__Task brief__: Two lines in the data below mark the range: the one with "Task: Click the RENATER logo" and the one with "Given: Click the word". Return both, along with every line between them, exactly.
________________
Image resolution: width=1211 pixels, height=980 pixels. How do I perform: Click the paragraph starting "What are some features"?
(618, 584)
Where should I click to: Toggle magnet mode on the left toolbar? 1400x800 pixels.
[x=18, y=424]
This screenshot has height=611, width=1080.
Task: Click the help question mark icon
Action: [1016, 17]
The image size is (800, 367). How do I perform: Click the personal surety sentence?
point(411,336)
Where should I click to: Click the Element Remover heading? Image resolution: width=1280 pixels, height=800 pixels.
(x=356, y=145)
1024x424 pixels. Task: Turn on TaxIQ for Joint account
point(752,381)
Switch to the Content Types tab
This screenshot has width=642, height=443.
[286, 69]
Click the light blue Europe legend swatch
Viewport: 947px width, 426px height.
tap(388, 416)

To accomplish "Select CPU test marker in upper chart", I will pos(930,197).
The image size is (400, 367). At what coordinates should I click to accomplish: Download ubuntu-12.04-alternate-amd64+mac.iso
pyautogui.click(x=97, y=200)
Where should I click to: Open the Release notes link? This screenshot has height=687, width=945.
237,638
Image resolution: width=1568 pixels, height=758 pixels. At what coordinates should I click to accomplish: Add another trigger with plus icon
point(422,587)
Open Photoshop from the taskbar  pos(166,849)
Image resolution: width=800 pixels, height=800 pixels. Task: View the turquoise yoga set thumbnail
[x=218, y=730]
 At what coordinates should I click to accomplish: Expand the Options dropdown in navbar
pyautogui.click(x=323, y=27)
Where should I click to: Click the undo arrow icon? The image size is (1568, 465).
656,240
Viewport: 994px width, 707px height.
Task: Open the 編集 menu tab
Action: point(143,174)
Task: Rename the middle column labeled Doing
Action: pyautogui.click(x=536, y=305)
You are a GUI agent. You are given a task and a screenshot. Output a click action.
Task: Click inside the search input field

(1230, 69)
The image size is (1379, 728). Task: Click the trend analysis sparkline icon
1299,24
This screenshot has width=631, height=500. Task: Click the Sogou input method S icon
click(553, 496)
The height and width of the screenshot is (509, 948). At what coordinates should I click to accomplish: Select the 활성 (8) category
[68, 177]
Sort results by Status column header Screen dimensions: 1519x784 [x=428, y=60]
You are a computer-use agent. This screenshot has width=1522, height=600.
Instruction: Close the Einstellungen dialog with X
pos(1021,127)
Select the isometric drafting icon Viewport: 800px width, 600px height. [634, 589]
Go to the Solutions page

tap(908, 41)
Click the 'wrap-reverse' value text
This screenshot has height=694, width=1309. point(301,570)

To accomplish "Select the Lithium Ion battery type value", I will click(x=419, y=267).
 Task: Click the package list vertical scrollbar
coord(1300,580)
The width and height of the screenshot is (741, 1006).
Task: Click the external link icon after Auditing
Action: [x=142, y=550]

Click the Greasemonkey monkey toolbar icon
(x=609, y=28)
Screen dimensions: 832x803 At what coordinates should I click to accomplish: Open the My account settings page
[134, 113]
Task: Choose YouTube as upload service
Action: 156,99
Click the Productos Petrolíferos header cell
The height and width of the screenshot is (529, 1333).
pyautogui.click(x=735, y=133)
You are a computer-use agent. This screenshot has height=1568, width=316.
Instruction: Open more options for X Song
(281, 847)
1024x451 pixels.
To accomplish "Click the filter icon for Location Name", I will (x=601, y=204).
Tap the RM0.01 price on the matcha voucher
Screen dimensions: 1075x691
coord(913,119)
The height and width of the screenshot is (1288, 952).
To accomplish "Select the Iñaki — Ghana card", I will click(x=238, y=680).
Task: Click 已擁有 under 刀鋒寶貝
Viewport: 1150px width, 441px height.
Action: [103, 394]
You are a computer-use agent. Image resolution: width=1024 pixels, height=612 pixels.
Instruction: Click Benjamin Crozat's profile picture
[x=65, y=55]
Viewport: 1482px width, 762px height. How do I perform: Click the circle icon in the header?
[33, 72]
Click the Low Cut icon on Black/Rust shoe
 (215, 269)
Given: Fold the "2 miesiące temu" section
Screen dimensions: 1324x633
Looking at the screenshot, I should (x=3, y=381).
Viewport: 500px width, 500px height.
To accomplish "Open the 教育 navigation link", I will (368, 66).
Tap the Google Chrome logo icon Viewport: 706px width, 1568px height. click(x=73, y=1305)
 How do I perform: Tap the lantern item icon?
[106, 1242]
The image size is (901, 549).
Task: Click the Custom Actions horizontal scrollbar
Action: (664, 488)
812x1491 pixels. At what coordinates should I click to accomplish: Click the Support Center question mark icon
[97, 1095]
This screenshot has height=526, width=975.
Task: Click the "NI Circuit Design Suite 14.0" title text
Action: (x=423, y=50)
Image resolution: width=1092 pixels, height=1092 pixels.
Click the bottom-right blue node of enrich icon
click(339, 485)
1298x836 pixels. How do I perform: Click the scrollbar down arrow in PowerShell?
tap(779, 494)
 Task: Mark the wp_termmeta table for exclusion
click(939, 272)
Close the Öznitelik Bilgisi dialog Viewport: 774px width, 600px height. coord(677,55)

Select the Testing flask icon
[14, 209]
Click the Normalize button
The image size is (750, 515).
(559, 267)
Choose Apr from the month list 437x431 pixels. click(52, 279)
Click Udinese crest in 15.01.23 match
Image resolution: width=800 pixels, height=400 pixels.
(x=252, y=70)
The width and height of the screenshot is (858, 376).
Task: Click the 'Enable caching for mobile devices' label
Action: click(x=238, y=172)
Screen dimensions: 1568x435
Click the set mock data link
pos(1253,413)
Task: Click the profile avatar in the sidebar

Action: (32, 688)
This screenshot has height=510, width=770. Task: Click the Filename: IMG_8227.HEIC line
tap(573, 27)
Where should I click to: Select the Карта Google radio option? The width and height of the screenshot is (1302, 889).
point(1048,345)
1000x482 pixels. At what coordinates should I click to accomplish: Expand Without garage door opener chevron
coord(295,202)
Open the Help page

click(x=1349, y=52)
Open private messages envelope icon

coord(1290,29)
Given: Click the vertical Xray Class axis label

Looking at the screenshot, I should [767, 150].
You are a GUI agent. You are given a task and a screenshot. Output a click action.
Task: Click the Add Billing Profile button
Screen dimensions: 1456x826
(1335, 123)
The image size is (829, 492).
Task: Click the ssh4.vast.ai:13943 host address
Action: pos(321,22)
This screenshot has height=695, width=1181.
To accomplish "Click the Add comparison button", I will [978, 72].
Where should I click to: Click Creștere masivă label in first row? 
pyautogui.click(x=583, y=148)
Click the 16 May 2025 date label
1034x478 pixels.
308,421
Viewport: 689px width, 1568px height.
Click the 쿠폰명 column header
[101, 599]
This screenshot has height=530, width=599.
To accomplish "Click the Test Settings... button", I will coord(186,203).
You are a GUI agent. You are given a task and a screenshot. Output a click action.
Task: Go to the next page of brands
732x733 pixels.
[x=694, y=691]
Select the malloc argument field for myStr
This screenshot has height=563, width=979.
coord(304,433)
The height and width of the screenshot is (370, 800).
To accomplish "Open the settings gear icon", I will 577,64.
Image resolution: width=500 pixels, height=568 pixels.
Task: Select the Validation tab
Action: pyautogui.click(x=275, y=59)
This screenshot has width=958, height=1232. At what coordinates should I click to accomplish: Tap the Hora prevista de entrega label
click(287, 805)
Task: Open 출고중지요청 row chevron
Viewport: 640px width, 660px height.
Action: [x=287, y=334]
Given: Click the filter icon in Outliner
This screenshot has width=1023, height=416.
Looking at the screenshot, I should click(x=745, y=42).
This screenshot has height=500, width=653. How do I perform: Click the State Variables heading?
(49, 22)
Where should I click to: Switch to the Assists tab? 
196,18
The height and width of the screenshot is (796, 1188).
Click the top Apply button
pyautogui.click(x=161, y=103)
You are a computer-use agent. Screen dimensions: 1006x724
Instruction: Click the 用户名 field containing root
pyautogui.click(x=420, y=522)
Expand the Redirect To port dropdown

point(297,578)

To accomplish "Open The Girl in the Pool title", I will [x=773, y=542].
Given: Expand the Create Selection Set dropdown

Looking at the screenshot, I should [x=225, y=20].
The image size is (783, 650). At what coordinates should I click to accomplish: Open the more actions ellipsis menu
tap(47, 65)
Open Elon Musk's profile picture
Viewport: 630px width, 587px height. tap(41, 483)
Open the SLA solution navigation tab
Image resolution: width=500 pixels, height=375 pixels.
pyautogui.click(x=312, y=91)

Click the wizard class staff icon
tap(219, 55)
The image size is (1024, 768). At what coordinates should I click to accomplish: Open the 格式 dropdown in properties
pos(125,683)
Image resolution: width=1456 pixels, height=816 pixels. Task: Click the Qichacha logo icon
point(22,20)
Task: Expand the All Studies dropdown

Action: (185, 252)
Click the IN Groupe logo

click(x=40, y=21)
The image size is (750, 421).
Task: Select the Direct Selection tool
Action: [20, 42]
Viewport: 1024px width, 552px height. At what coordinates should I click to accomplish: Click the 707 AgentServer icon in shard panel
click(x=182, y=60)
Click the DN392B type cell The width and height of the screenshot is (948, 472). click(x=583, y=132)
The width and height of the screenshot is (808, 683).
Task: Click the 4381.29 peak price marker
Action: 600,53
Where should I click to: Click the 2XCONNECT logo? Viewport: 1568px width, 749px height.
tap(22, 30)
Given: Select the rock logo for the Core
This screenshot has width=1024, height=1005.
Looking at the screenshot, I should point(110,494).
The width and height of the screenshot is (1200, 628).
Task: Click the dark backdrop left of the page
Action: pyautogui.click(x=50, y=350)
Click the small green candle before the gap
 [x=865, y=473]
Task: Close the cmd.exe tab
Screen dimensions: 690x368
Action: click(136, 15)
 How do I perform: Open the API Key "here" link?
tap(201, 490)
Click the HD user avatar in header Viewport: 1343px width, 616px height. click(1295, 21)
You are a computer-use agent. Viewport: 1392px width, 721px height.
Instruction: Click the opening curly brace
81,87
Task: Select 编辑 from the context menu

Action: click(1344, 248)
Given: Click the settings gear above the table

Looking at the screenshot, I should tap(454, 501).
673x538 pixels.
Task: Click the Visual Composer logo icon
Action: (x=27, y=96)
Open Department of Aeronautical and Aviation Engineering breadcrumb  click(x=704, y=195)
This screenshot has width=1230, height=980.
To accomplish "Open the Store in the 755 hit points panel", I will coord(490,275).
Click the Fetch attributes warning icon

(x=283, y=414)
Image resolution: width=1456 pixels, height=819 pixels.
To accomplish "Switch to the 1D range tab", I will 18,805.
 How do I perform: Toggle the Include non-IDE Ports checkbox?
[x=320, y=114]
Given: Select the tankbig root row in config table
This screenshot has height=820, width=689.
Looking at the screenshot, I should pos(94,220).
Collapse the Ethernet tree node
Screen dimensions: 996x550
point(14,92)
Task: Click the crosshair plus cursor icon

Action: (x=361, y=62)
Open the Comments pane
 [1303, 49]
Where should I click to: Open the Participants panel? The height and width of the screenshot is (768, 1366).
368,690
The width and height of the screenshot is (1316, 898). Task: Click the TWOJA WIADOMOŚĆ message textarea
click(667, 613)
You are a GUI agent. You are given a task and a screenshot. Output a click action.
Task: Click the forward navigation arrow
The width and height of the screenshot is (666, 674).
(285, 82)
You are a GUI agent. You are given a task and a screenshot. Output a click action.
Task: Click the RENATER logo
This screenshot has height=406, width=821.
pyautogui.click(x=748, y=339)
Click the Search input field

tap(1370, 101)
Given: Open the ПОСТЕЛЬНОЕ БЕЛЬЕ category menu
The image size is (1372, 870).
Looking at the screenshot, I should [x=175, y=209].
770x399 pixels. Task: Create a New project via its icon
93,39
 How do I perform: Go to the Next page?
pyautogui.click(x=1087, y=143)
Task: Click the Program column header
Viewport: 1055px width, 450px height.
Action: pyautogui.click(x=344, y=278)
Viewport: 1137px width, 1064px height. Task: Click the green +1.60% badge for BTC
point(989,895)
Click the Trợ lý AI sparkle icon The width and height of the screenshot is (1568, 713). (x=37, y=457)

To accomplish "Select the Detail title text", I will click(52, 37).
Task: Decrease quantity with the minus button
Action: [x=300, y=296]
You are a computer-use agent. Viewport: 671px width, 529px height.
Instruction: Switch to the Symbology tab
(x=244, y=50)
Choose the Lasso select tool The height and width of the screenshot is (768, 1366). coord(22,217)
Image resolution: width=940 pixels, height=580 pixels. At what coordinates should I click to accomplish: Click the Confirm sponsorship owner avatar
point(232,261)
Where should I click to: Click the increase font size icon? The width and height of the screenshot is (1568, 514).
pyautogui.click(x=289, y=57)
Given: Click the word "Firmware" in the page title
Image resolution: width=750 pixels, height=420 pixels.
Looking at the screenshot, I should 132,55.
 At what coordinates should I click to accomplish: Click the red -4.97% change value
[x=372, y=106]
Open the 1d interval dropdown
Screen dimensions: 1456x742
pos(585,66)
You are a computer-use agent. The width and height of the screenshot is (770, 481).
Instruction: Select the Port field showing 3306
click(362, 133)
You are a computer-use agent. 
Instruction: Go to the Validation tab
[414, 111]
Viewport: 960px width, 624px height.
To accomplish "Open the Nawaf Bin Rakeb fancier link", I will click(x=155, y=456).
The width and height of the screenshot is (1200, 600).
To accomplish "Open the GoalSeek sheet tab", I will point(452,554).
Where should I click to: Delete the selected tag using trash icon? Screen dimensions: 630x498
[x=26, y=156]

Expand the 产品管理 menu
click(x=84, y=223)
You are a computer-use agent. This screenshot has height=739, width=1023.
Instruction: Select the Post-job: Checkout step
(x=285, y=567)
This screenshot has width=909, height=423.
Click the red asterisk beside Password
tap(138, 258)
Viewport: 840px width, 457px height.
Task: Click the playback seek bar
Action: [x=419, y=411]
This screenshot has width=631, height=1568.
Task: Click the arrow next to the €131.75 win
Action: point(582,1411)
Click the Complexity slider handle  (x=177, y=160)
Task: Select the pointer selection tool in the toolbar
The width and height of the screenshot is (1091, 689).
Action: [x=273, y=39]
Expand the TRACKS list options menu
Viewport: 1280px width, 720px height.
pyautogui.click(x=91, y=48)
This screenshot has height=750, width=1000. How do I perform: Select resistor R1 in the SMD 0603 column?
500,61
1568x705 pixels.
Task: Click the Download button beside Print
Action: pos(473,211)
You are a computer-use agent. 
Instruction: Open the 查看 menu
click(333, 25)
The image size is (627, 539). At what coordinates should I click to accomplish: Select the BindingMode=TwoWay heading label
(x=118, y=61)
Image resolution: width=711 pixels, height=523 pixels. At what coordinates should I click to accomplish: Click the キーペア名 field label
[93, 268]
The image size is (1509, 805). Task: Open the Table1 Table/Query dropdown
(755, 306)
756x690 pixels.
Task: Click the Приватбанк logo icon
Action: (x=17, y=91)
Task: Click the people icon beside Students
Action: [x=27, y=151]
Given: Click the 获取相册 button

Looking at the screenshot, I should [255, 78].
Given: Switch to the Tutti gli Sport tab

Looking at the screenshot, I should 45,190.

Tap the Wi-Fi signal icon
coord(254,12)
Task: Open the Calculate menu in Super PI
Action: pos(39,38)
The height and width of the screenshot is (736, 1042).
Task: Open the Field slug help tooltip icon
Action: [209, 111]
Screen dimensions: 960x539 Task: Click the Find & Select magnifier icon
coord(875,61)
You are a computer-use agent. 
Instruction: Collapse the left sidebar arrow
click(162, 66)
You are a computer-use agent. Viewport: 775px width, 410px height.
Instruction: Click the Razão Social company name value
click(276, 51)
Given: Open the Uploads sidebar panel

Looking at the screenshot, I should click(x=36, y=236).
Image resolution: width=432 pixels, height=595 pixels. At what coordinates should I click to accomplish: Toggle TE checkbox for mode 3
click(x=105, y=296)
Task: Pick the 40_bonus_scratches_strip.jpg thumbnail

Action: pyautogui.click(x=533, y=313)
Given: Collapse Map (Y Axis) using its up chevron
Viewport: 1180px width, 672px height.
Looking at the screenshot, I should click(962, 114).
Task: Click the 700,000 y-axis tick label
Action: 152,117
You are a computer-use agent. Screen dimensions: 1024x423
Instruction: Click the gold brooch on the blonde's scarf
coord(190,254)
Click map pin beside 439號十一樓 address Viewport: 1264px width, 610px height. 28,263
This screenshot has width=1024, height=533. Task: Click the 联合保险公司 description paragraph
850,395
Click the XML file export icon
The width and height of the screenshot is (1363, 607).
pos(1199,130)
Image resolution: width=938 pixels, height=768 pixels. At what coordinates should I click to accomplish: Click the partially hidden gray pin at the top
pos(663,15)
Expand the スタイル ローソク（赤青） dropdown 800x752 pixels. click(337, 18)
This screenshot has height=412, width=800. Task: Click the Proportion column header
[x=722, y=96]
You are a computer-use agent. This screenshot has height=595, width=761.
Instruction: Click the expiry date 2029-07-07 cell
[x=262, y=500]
________________
__Answer to this problem__:
Task: Click the RENATER logo
This screenshot has height=406, width=821.
pyautogui.click(x=748, y=339)
Click the Search input field

tap(1370, 101)
Given: Open the ПОСТЕЛЬНОЕ БЕЛЬЕ category menu
The image size is (1372, 870).
Looking at the screenshot, I should [x=175, y=209].
770x399 pixels. Task: Create a New project via its icon
93,39
 How do I perform: Go to the Next page?
pyautogui.click(x=1087, y=143)
Task: Click the Program column header
Viewport: 1055px width, 450px height.
Action: pyautogui.click(x=344, y=278)
Viewport: 1137px width, 1064px height. Task: Click the green +1.60% badge for BTC
point(989,895)
Click the Trợ lý AI sparkle icon The width and height of the screenshot is (1568, 713). (x=37, y=457)

To accomplish "Select the Detail title text", I will click(52, 37).
Task: Decrease quantity with the minus button
Action: [x=300, y=296]
You are a computer-use agent. Viewport: 671px width, 529px height.
Instruction: Switch to the Symbology tab
(x=244, y=50)
Choose the Lasso select tool The height and width of the screenshot is (768, 1366). coord(22,217)
Image resolution: width=940 pixels, height=580 pixels. At what coordinates should I click to accomplish: Click the Confirm sponsorship owner avatar
point(232,261)
Where should I click to: Click the increase font size icon? The width and height of the screenshot is (1568, 514).
pyautogui.click(x=289, y=57)
Given: Click the word "Firmware" in the page title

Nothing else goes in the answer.